URL can be anything with/without protocol like http, https or with can contain the relative url like if domain is example
and url is "abc.com" then its a relative URL. also it can be invalid url as well and can contain simple string.
Also i've list of whitelisted URL and can change runtime like youtube.com
, facebook.com
etc.
How can i check if given url is valid in my case, some basic check which i am doing is below :-
String url = "http://youtube.com";
if(!StringUtil.isEmpty(url))
{
if (url.startsWith("http:") || pathToImage.startsWith("https://")) {
// check if url is from whitlist domains
} else {
// do nothing, url is not internal domain.
}
}
Now my question is how do i properly extract the domain name from the URL which will be after the http
or https
.
Note:- I am using apache StringUtils and its quite possible that url can be like https://absdsbsb
or https://anmds.txt
. Also let me know if its a good case for regex matching ?
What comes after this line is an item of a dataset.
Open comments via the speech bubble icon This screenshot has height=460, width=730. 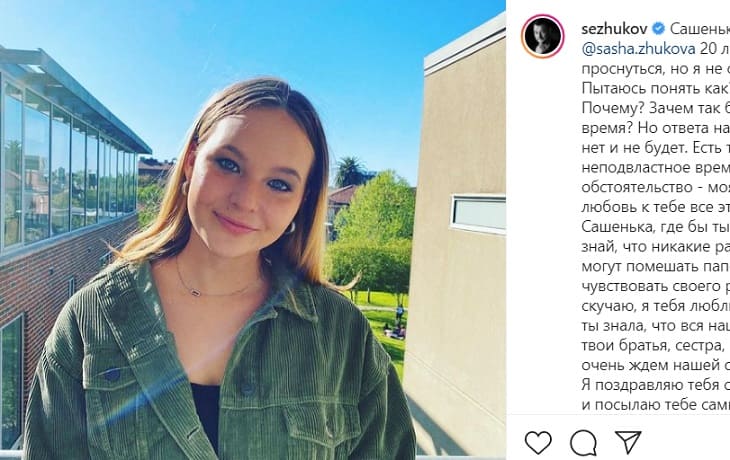[583, 442]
The proper way to do this is to use the URI
class.
You can treat them as strings and look for particular patterns or substrings, but there are various "tricky" ways to write URLs that could be used to pass through URLs that shouldn't. (Though, if you are using a whitelist rather than a blacklist, that makes it more difficult to be tricky.)
Anyhow, the approach should be to use the URI
class to parse the URL string, then get and match the protocol
and host
components.
Once you have the domain name, it is a bit of a toss-up how you efficiently match it against a white-list, but I would look at using a TreeSet, and consider using its floor
and ceiling
methods to accelerate domain prefix matching.
(I would be surprised if regex matching would give you good performance.)